Protected by the aura
Beating Clinton in Iowa may be necessary for her competitors, but it won’t be easy. Her organization in Iowa is good, with the money to get even better. She has the machine of former governor Tom Vilsack working for her. Her caucus manager is the same woman who ran John Kerry’s stellar Iowa get-out-the-vote effort in 2004.
And the best thing going for Clinton in Iowa might be the wide-open scramble for the Republican nomination. That race promises endless conflict, suspense, and entertainment for political journalists. “There may be a sense that Hillary Clinton has this side won,” says D’Allesandro, “so the interesting one is over on the Republican side.”

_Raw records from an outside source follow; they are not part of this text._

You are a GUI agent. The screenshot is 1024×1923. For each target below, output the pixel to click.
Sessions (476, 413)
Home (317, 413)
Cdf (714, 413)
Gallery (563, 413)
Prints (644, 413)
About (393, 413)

This is the tangible effect of that ethereal aura of inevitability — the press and the public lose interest. The front-runner’s flaws and weaknesses attract no attention or scrutiny.
Think of it this way: a Red Sox pitcher’s sore shoulder might attract little attention if the team leads the Yankees by 15 games. If the lead is only three, everyone in New England with access to a keyboard or a microphone would be analyzing those tender ligaments.

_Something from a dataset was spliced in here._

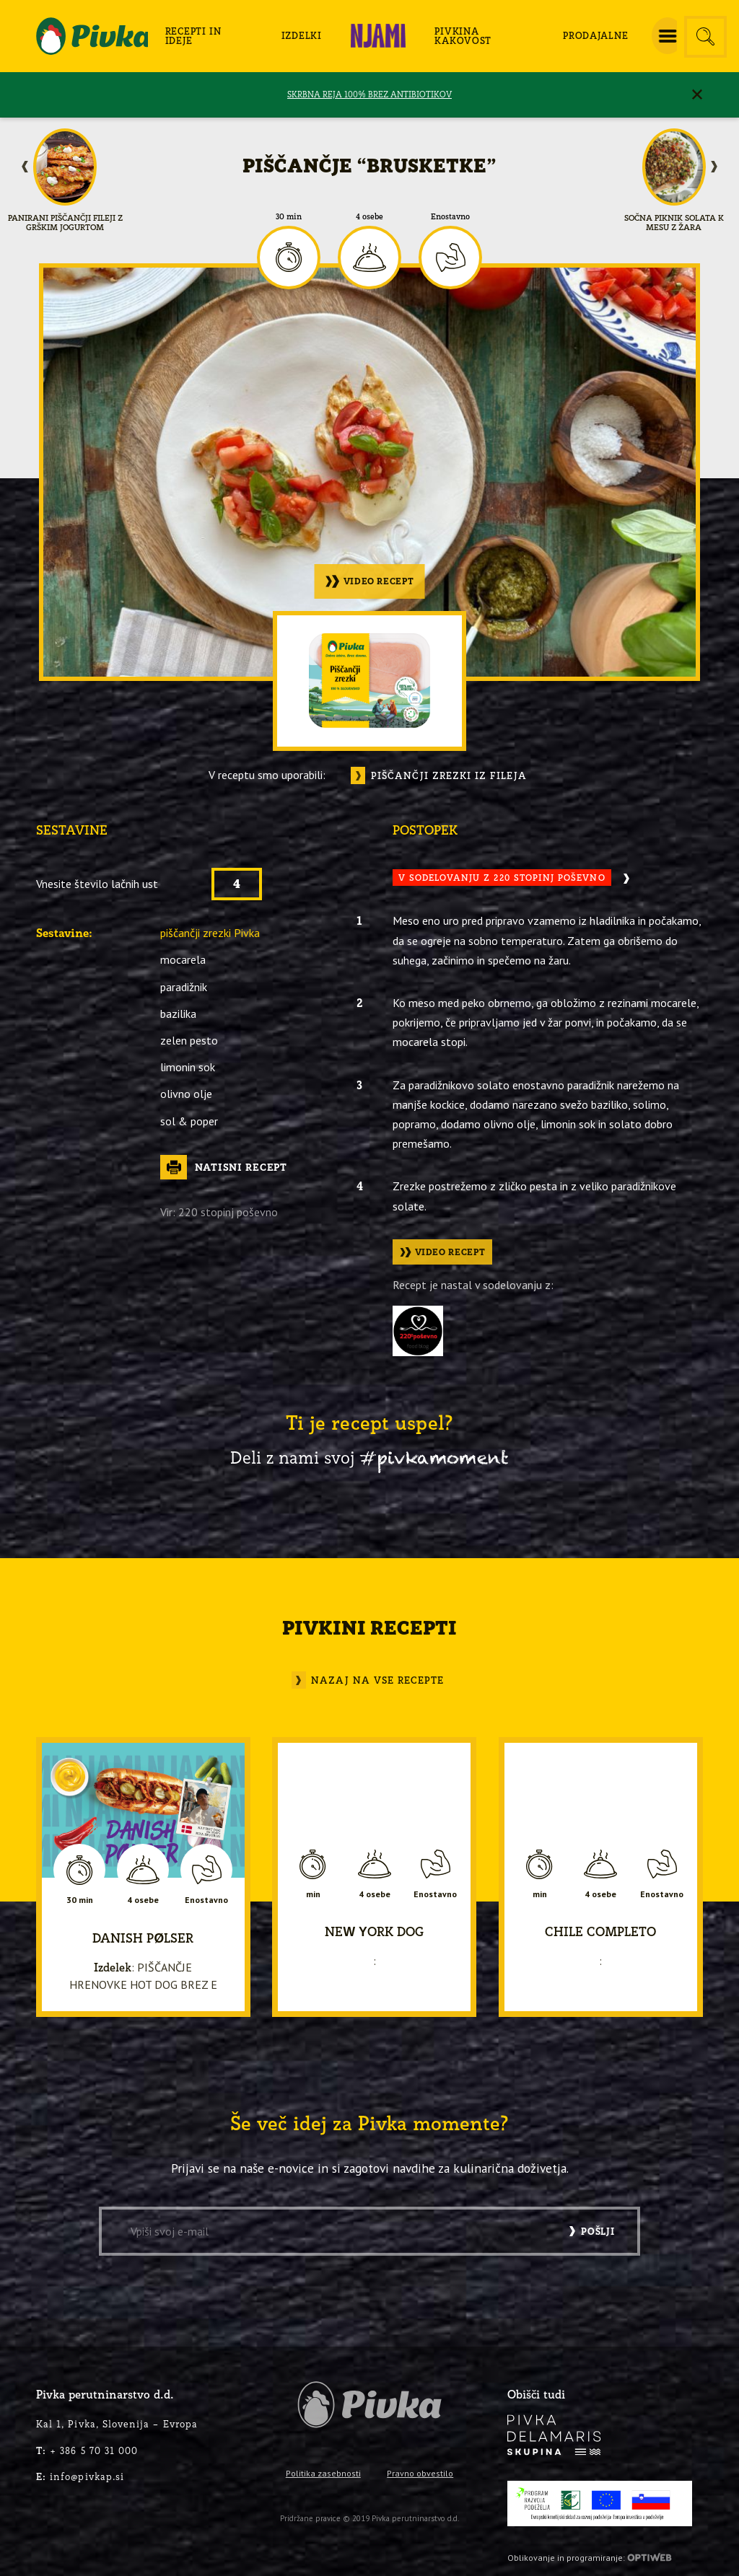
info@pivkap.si (80, 2476)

Clinton’s status in this regard is now being put to the test, in the coverage of the Norman Hsu scandal. Hsu, a Clinton “HillRaiser” who collected $850,000 in so-called “bundled” donations for her presidential campaign, turns out to be a fugitive wanted since 1991. Worse, it appears some of that bundled money might have been illegally funneled through third parties.

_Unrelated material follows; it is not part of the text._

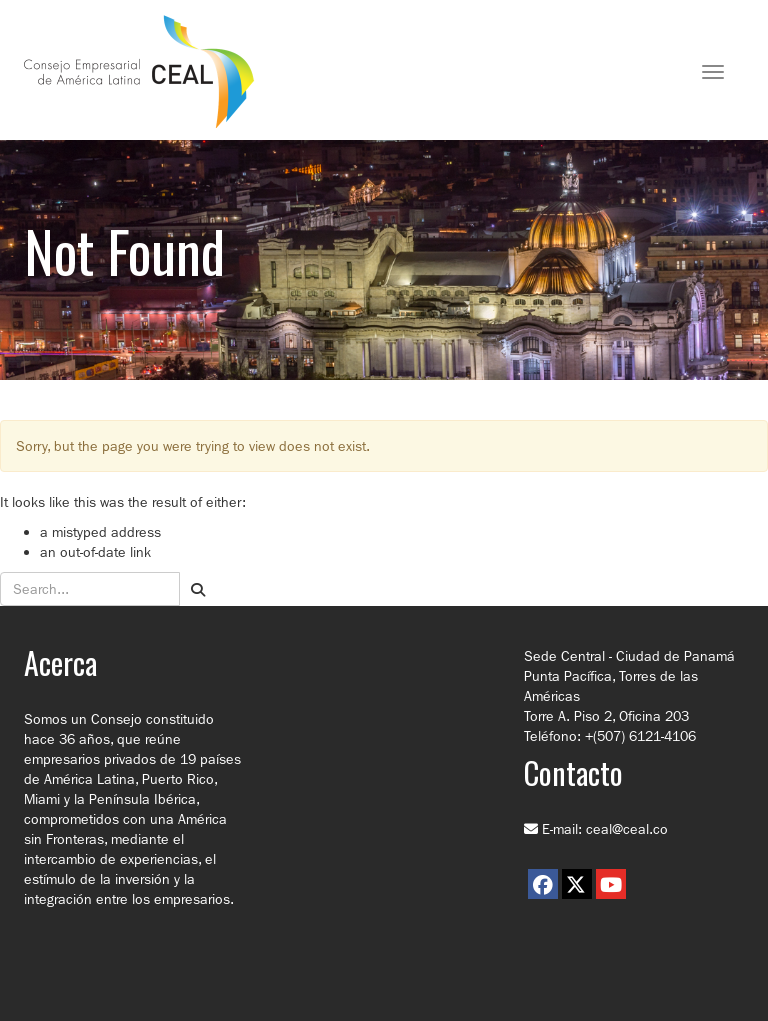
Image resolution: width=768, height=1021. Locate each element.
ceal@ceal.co (627, 829)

It’s bad enough, in any context, for newspapers to be running photos of a presidential candidate grinning next to a man identified with the Whitey Bulger–esque tag “fugitive from justice.” But Clinton had already been under fire as the lone Democratic candidate defending “special interest” fundraising. And Hsu’s escapades played out as Clinton was appearing at campaign events with her husband, for whom campaign fundraising provided the biggest non-penis-related scandals of his presidency. The Clintons turned the “Lincoln Bedroom” into shorthand for the special access provided to those able to pay for it.
“This scandal coming out is potentially significant,” says Mayer, of Northeastern. “It reminds people of what they didn’t like about the Clinton presidency: their rather casual attitude toward ethics.”
Initially, most reporting about Hsu relegated Clinton to minor mention, and most coverage of Clinton has barely mentioned Hsu at all. Some staff and supporters of other candidates told the Phoenix that they were frustrated at the media’s disinterest in using the Hsu story as a window into how Clinton plays the political game. “Voters want change,” says one Edwards consultant, “and you cannot make fundamental change unless you change the campaign-fundraising practices.” (On Tuesday, Clinton announced that she is returning all contributions raised for her by Hsu, a possible sign that the story is causing more trouble for her than first thought.)
The Hsu story is the kind that might dog a front-running candidate without an aura of inevitability, says Mayer. In 1988, reporters tracked rumors of Gary Hart’s philandering until the Donna Rice story torpedoed his campaign. Ed Muskie’s campaign sank in 1972 when sustained interest in the fraudulent “Canuck letter” — purportedly revealing Muskie’s anti–French Canadian prejudice — forced him into a humiliating, tearful press conference. In 1964, accusations of adultery followed GOP Nelson Rockefeller throughout the campaign, which he lost to Barry Goldwater. Hart, Muskie, and Rockefeller were all front-runners at the time, though they certainly lacked auras of inevitability.